= Ó hAodha =

Ó hAodha is a Gaelic-Irish surname, that has commonly been Anglicised to Hayes or Hughes.

==Overview==

Now generally anglicised as O'Hea (in County Cork), Hughes or Hayes, Ó hAodha derives from Aodh, a personal name (meaning "fire") popular at all historical times throughout the Gaelic world.

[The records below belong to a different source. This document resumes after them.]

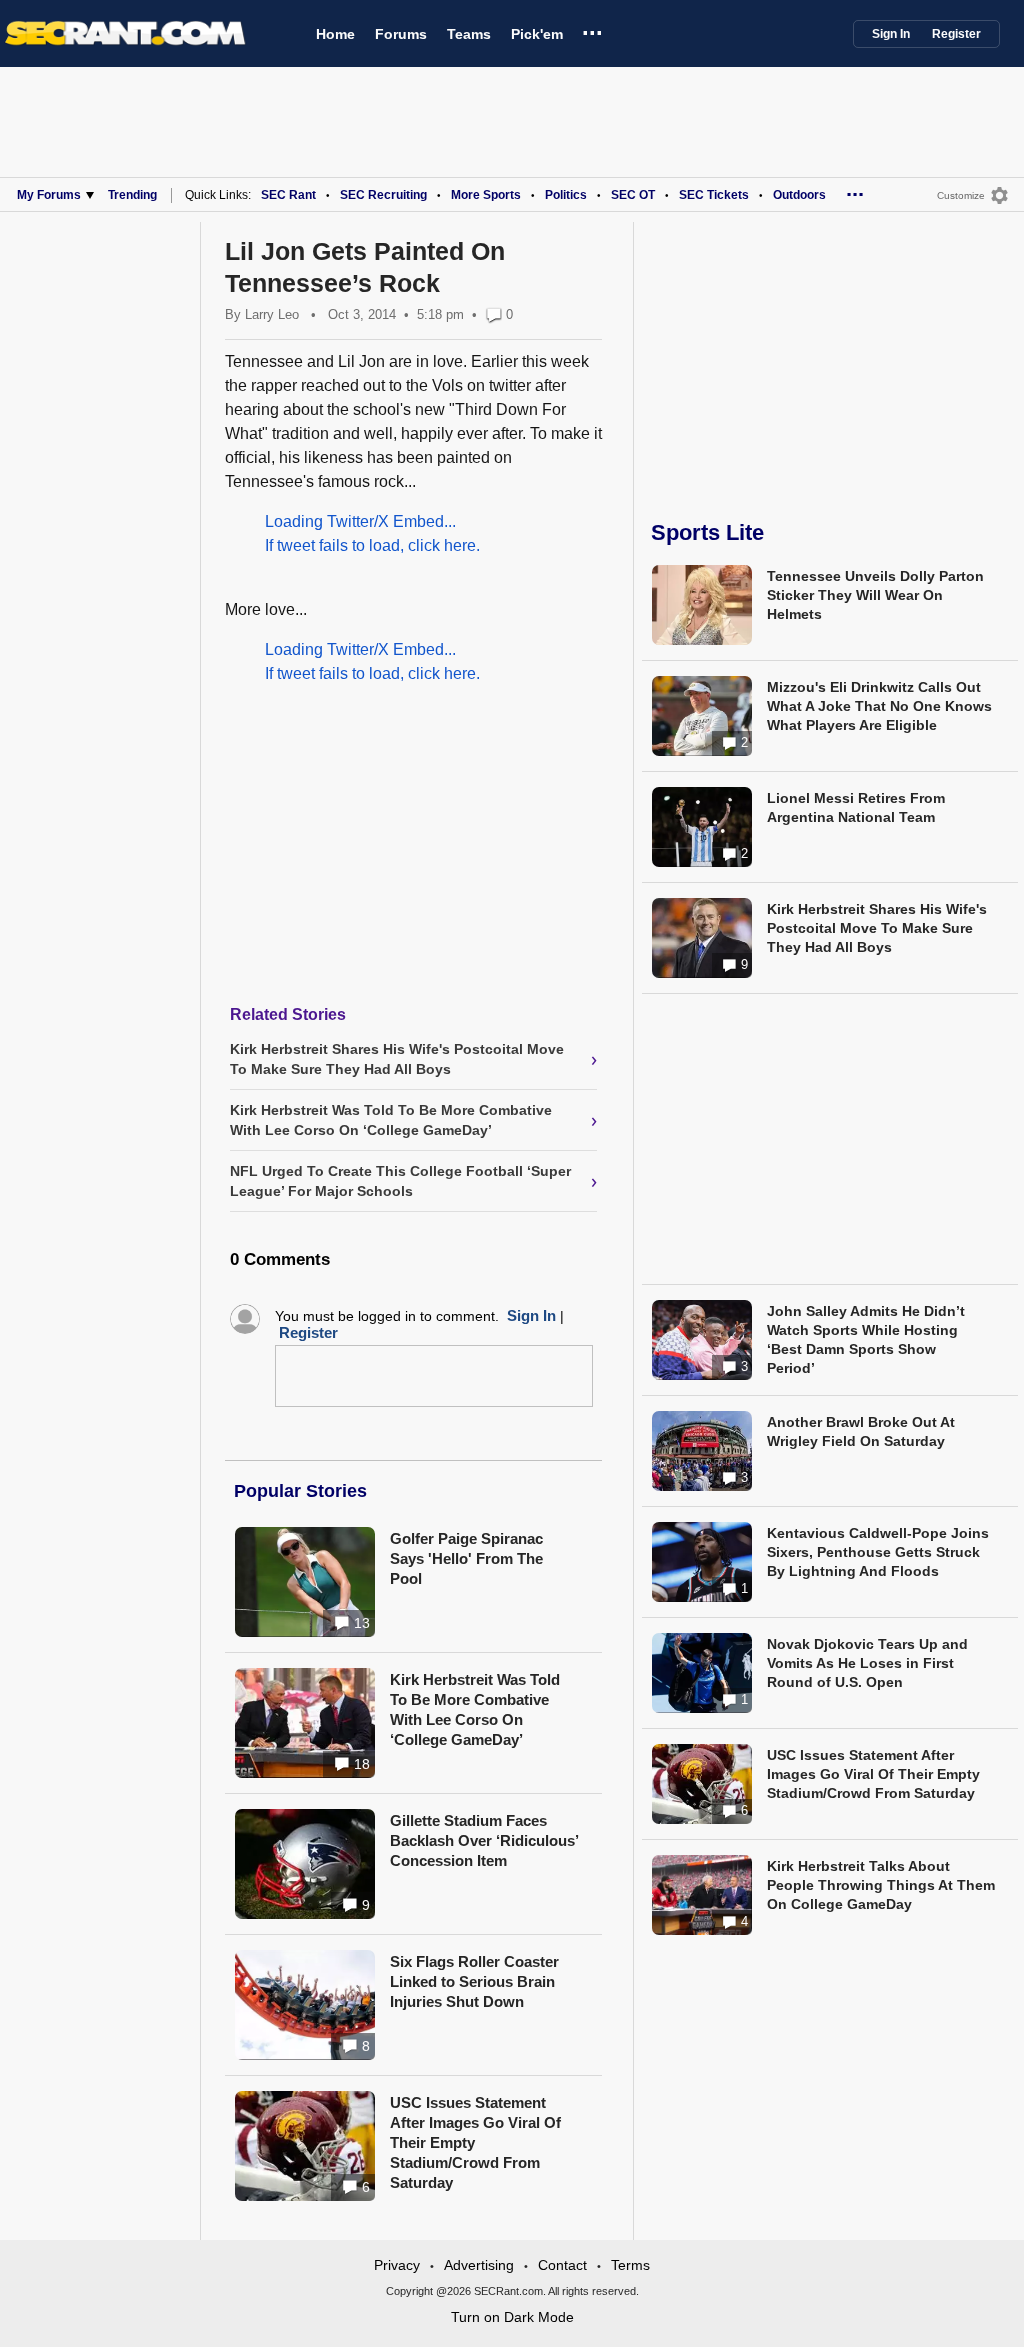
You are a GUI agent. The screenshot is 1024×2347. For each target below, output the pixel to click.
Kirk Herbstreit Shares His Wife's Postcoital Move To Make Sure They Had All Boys (877, 928)
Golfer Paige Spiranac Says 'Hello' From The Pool (466, 1558)
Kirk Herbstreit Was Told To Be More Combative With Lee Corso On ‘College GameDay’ (475, 1709)
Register (956, 34)
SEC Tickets (714, 195)
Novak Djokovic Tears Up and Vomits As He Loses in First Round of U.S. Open (867, 1663)
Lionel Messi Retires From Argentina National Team (856, 807)
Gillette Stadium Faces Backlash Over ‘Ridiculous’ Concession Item (484, 1840)
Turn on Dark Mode (512, 2317)
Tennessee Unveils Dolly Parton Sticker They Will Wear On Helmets (875, 595)
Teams (469, 34)
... (592, 29)
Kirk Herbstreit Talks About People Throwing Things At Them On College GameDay (881, 1885)
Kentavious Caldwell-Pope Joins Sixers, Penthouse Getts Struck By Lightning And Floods (878, 1552)
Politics (566, 195)
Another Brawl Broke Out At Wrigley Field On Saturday (861, 1431)
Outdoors (799, 195)
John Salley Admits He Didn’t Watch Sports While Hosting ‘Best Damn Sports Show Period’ (866, 1339)
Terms (630, 2265)
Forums (401, 34)
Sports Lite (707, 532)
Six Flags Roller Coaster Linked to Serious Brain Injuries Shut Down (474, 1981)
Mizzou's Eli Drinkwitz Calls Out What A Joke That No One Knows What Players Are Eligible (879, 706)
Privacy (397, 2265)
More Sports (486, 195)
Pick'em (537, 34)
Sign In (891, 34)
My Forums (49, 195)
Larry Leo (272, 314)
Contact (562, 2265)
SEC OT (633, 195)
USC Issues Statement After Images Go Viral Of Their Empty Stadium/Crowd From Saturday (873, 1774)
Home (335, 34)
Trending (132, 195)
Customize (961, 195)
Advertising (479, 2265)
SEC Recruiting (383, 195)
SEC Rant (288, 195)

It is the surname of at least ten unrelated families found in Gaelic Ireland, such as

- Ó hAodha of Muscraighe-Luachra/the Múscraige of Sliabh Luachra, now County Cork;
- Ó hAodha of Tír Chonaill (centered at Ballyshannon, County Donegal);
- Ó hAodha of Tír Eoghain (around Ardstraw, County Tyrone;
- Ó hAodha of Ulaid (around what is now Tynan, County Armagh;
- Ó hAodha of Airgíalla (centred on what is now Farney, County Monaghan;
- Ó hAodha of Dál Fiatach in Ulaid (now south County Down;
- Ó hAodha of Muintir Murchada in what is now County Galway.

==People with the surname==

- Flann Ua Aedha, Abbot of Aran, died 1110.
- Séamas Ó hAodha, member of the Gaelic League, fl. 1914 - 1922.